One High Holiday morning many years ago, when my oldest was still very small, the township began to remove the massive metal plates that had been covering the gaping holes in the road outside our shul for months. My son and his posse of friends stood there transfixed, watching the trucks and the men at work. We moms all agreed we could never have planned a better activity to keep them busy for so long.
The memory is imprinted with their childhood sense of wonder, that ability to shut out everything else and focus solely on some magical thing in the present. At a time when it was so much easier to make them happy than it is now, it was breathtaking to see them take simple pleasure in learning how things worked – that, and the thundering bang the plates made when they landed on the flatbed of one of the trucks.
As I drove home the other day, I had a bit of déjà vu. Several trucks were parked across the street. One worker stood inside a cherry picker, hovering above a tall oak, while a handful of others held tethers to the tree from below. It was noisy, and at first I was frustrated, certain I’d never be able to concentrate on a writing assignment I needed to finish. Yet to my surprise, I let it go. In fact, I found myself smiling because the sight of a huge saw and a falling tree would once have been such fascinating entertainment for my sons.
Before I knew it, I had taken my cup of coffee and opened the front door to watch them work. I kept thinking, “I’ve got so much to do,” but couldn’t tear myself away. It dawned on me that I was reliving that cherished moment in front of the shul, a scene the boys – now young men – likely don’t even remember. They are blessed, thank God, not to feel the weight of the world on their shoulders. They are of the age when they are busy enjoying the here and now, paying almost no attention to the past, and to the future only on an as-needed basis.
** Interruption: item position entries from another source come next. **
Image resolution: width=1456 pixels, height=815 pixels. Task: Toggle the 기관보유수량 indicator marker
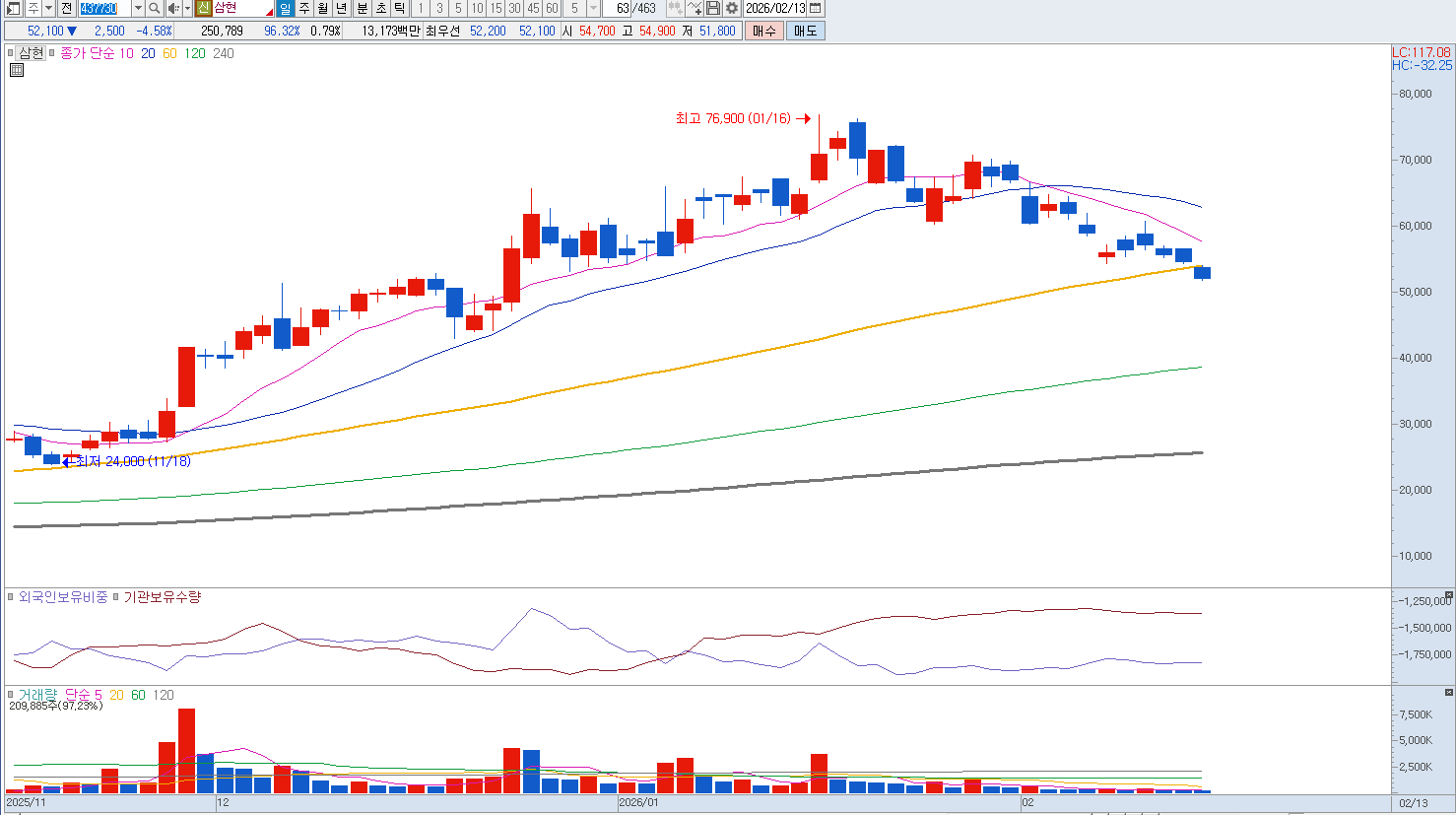click(x=115, y=597)
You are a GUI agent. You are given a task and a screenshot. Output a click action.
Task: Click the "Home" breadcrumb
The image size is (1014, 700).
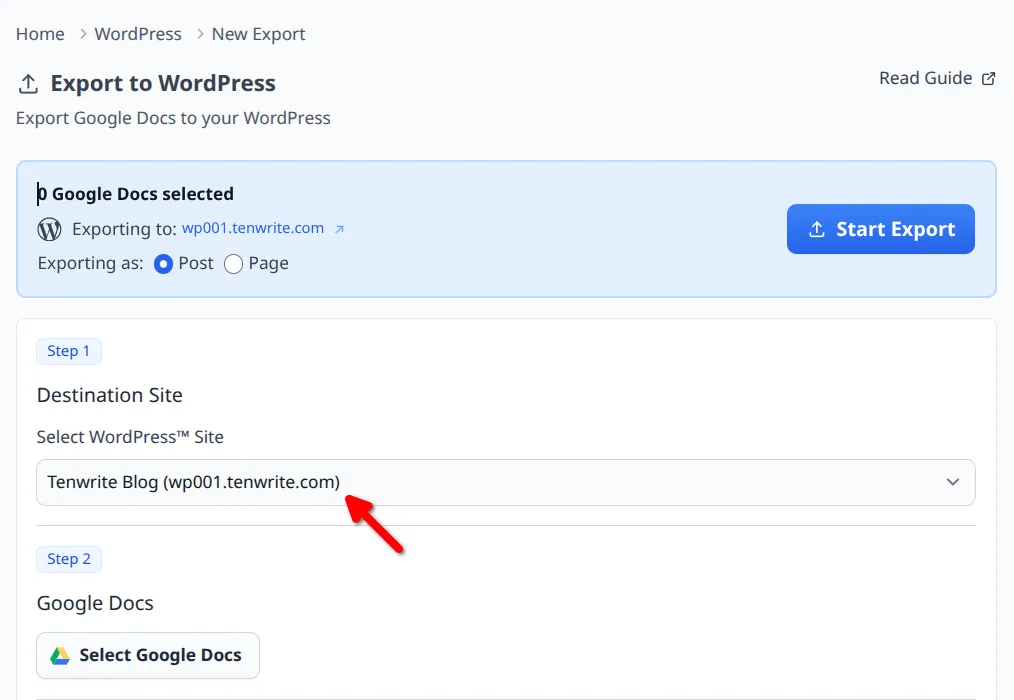(39, 33)

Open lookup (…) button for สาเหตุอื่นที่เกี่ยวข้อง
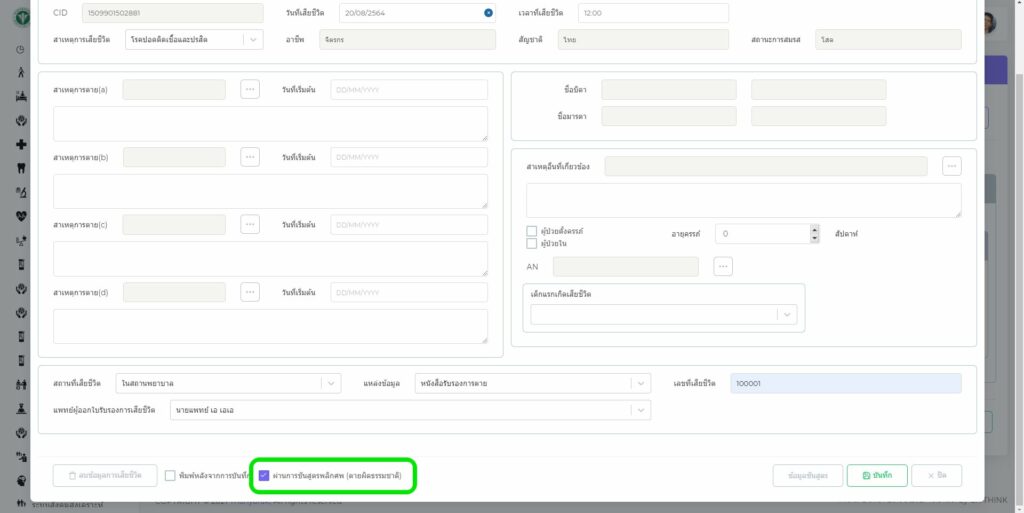click(x=951, y=166)
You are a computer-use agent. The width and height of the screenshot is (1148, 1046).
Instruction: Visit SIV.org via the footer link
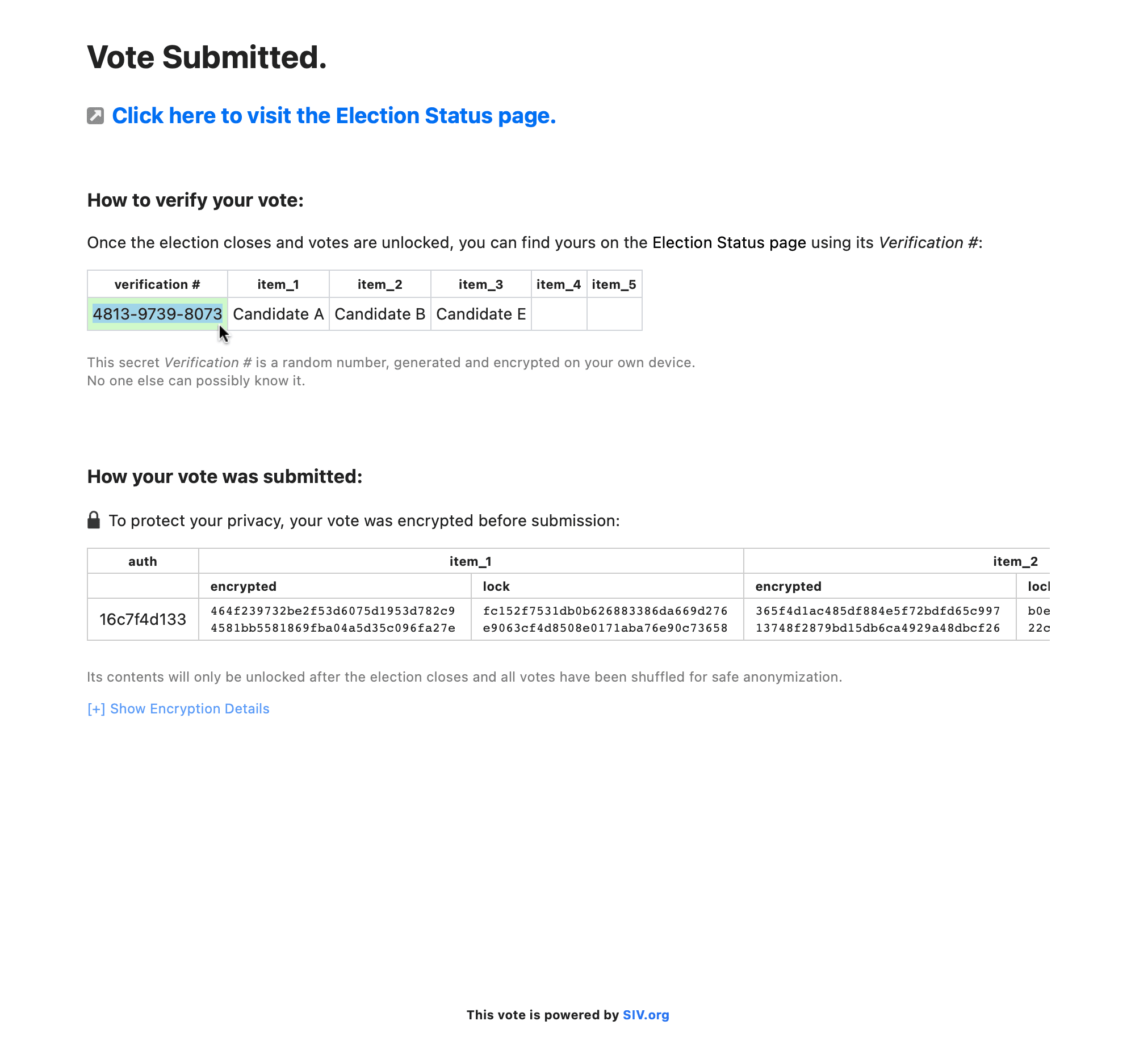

To say it was out of character for me to just stand around like that would be an understatement. I’m the sort to carry my worries on my sleeve, to let them keep me awake at night, to allow them to distract me throughout the day. But as I watched that tree, and then the next one, come down, I realized how much I want to take a cue from my boys and let this living in the moment thing come more naturally to me. I want to enjoy, not just accomplish, to dream more and worry less, to stop moving at such a harried pace, and mostly, to master the art of making the time to enjoy it.
I’m not expecting I’ll become a different person overnight. I admit it’s going to be a struggle, especially for someone so nostalgic yet so anxious about the future all in one package. My first move is to try silencing the voice in my head that usually hinders me, the one saying, “I’ll wait until/when/after.”
Now I’m making big plans: to return to the days of weekly dates with my husband, to shut down the computer at dinner time, to curl up with a book a little earlier each night. Let’s see if this middle-aged dog can master a few new tricks. Let’s see, shall we, if I can fall madly, deeply in love with the here and now.